## Exercise prompt
The records that follow must be repeated verbatim, every one of them.

## Stored data entries
== Segment start ==

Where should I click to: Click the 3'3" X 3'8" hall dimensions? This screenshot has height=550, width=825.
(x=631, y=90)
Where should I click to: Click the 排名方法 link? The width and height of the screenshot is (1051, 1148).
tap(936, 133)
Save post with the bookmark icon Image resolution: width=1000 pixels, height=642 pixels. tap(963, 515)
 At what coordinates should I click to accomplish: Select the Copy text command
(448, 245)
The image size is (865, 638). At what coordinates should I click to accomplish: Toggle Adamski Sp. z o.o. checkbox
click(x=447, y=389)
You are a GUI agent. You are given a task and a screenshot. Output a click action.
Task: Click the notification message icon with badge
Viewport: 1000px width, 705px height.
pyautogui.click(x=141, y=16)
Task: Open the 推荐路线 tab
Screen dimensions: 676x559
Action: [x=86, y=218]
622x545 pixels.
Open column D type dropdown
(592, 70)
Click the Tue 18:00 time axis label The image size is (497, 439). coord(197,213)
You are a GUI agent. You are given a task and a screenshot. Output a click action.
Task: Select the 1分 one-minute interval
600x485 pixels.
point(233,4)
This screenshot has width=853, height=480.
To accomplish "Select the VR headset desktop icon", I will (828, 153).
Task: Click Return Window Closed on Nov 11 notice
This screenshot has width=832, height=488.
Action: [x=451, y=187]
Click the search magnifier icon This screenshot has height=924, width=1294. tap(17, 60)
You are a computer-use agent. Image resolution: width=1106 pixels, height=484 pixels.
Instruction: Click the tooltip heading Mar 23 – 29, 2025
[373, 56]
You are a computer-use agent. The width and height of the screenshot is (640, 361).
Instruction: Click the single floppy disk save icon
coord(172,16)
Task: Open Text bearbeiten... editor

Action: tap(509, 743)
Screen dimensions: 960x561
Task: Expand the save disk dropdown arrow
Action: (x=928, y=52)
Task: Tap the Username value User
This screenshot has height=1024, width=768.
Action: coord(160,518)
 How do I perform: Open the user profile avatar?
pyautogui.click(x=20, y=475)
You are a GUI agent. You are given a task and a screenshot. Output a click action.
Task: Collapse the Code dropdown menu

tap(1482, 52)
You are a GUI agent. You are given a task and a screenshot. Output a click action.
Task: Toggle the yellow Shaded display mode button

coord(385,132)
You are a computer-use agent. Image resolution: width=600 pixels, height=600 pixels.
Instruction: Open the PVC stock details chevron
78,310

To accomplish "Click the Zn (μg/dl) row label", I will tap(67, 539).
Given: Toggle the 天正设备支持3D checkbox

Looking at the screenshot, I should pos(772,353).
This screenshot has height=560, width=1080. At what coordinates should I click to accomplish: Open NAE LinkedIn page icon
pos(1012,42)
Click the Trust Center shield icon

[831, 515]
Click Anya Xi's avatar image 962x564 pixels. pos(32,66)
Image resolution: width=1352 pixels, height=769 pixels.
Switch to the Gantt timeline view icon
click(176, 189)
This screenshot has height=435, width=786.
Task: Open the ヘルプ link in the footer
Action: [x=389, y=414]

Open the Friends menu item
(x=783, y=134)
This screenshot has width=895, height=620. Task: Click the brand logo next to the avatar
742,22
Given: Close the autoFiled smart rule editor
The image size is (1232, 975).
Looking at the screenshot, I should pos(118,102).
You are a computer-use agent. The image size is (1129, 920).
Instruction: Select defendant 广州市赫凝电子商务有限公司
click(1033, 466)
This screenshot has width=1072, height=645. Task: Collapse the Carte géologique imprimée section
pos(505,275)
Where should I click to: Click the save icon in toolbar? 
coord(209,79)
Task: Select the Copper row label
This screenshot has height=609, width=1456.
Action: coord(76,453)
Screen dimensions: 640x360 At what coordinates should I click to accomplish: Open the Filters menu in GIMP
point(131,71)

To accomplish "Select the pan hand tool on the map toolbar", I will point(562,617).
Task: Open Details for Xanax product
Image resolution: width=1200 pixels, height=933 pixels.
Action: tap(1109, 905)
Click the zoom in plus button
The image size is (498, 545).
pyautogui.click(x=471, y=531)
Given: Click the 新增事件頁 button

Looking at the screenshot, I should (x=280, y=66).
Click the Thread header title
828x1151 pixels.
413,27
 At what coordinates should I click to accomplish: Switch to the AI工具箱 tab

== Segment end ==

## The answer
Where should I click to: Click the 3'3" X 3'8" hall dimensions? This screenshot has height=550, width=825.
(x=631, y=90)
Where should I click to: Click the 排名方法 link? The width and height of the screenshot is (1051, 1148).
tap(936, 133)
Save post with the bookmark icon Image resolution: width=1000 pixels, height=642 pixels. tap(963, 515)
 At what coordinates should I click to accomplish: Select the Copy text command
(448, 245)
The image size is (865, 638). At what coordinates should I click to accomplish: Toggle Adamski Sp. z o.o. checkbox
click(x=447, y=389)
You are a GUI agent. You are given a task and a screenshot. Output a click action.
Task: Click the notification message icon with badge
Viewport: 1000px width, 705px height.
pyautogui.click(x=141, y=16)
Task: Open the 推荐路线 tab
Screen dimensions: 676x559
Action: [x=86, y=218]
622x545 pixels.
Open column D type dropdown
(592, 70)
Click the Tue 18:00 time axis label The image size is (497, 439). coord(197,213)
You are a GUI agent. You are given a task and a screenshot. Output a click action.
Task: Select the 1分 one-minute interval
600x485 pixels.
point(233,4)
This screenshot has width=853, height=480.
To accomplish "Select the VR headset desktop icon", I will (828, 153).
Task: Click Return Window Closed on Nov 11 notice
This screenshot has width=832, height=488.
Action: [x=451, y=187]
Click the search magnifier icon This screenshot has height=924, width=1294. tap(17, 60)
You are a computer-use agent. Image resolution: width=1106 pixels, height=484 pixels.
Instruction: Click the tooltip heading Mar 23 – 29, 2025
[373, 56]
You are a computer-use agent. The width and height of the screenshot is (640, 361).
Instruction: Click the single floppy disk save icon
coord(172,16)
Task: Open Text bearbeiten... editor

Action: tap(509, 743)
Screen dimensions: 960x561
Task: Expand the save disk dropdown arrow
Action: (x=928, y=52)
Task: Tap the Username value User
This screenshot has height=1024, width=768.
Action: coord(160,518)
 How do I perform: Open the user profile avatar?
pyautogui.click(x=20, y=475)
You are a GUI agent. You are given a task and a screenshot. Output a click action.
Task: Collapse the Code dropdown menu

tap(1482, 52)
You are a GUI agent. You are given a task and a screenshot. Output a click action.
Task: Toggle the yellow Shaded display mode button

coord(385,132)
You are a computer-use agent. Image resolution: width=600 pixels, height=600 pixels.
Instruction: Open the PVC stock details chevron
78,310

To accomplish "Click the Zn (μg/dl) row label", I will tap(67, 539).
Given: Toggle the 天正设备支持3D checkbox

Looking at the screenshot, I should pos(772,353).
This screenshot has height=560, width=1080. At what coordinates should I click to accomplish: Open NAE LinkedIn page icon
pos(1012,42)
Click the Trust Center shield icon

[831, 515]
Click Anya Xi's avatar image 962x564 pixels. pos(32,66)
Image resolution: width=1352 pixels, height=769 pixels.
Switch to the Gantt timeline view icon
click(176, 189)
This screenshot has height=435, width=786.
Task: Open the ヘルプ link in the footer
Action: [x=389, y=414]

Open the Friends menu item
(x=783, y=134)
This screenshot has width=895, height=620. Task: Click the brand logo next to the avatar
742,22
Given: Close the autoFiled smart rule editor
The image size is (1232, 975).
Looking at the screenshot, I should pos(118,102).
You are a computer-use agent. The image size is (1129, 920).
Instruction: Select defendant 广州市赫凝电子商务有限公司
click(1033, 466)
This screenshot has width=1072, height=645. Task: Collapse the Carte géologique imprimée section
pos(505,275)
Where should I click to: Click the save icon in toolbar? 
coord(209,79)
Task: Select the Copper row label
This screenshot has height=609, width=1456.
Action: coord(76,453)
Screen dimensions: 640x360 At what coordinates should I click to accomplish: Open the Filters menu in GIMP
point(131,71)

To accomplish "Select the pan hand tool on the map toolbar", I will point(562,617).
Task: Open Details for Xanax product
Image resolution: width=1200 pixels, height=933 pixels.
Action: tap(1109, 905)
Click the zoom in plus button
The image size is (498, 545).
pyautogui.click(x=471, y=531)
Given: Click the 新增事件頁 button

Looking at the screenshot, I should (x=280, y=66).
Click the Thread header title
828x1151 pixels.
413,27
 At what coordinates should I click to accomplish: Switch to the AI工具箱 tab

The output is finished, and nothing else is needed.